In Example 2, the method of Example 1, further includes: determining, for each respective pair of geographic units, a central distance, where the central distance is based on a distance between the central locations of the geographic units of the respective pair of geographic units in said time period.

In Example 3, the method of Example 2, where the central distance is the Euclidean distance between the geometric centers of the respective pair of geographic units.

In Example 4, the method of Example 2, further includes: determining, for each respective pair of geographic units having pick-up locations in said time period, a demand distance, where the demand distance is based on a distance between the aggregate demand locations of the geographic units of the respective pair of geographic units in said time period.

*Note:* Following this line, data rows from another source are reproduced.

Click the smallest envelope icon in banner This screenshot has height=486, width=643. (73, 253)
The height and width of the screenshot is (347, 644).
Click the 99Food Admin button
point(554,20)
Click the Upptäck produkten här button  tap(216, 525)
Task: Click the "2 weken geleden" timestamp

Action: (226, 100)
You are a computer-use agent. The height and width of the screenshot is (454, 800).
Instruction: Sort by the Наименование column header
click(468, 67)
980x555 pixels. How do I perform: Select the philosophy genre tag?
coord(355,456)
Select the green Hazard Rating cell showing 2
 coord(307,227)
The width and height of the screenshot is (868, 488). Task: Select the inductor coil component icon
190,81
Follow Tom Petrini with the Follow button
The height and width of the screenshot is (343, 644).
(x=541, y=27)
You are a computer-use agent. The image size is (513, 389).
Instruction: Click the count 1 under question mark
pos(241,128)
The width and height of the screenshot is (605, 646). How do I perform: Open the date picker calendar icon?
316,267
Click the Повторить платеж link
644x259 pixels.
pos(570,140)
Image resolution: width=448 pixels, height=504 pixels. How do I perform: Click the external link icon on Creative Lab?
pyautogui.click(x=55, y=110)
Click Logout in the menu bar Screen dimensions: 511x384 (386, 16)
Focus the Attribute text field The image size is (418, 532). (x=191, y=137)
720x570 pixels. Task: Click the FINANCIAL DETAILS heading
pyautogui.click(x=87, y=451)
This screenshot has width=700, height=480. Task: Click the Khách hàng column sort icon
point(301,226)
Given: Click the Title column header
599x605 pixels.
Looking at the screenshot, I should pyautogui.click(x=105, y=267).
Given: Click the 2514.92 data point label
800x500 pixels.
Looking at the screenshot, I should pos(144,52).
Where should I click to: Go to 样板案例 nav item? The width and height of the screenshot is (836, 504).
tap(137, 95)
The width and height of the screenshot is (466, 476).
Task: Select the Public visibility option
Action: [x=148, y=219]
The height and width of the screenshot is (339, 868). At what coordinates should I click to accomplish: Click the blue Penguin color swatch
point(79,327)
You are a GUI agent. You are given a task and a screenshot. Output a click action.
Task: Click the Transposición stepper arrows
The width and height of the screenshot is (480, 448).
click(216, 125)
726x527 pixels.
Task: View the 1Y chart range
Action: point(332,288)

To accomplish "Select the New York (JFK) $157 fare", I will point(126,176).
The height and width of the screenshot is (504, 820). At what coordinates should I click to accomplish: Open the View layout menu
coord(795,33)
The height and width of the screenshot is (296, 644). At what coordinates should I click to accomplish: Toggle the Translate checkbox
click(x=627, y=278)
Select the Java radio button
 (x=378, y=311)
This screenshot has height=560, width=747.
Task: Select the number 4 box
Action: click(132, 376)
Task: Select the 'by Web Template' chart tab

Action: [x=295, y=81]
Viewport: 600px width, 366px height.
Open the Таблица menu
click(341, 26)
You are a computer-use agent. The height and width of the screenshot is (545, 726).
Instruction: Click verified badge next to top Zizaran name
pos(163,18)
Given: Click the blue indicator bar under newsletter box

In Example 5, the method of Example 4, where the demand distance is the Euclidean distance between the aggregate demand locations of the respective pair of geographic units.

In Example 6, the method of Example 4, further includes: determining, for each respective pair of geographic units, a supply distance, where the supply distance is based on a distance between the aggregate supply locations of the geographic units of the respective pair of geographic units in said time period.

In Example 7, the method of Example 6, where the supply distance is the Euclidean distance between the aggregate supply locations of the respective pair of geographic units.

In Example 8, the method of Example 6, where the connection strength between two geographic units of the respective pair of geographic units is determined based on the central distance, the demand distance, and the supply distance between the two geographic units of the respective pair of geographic units.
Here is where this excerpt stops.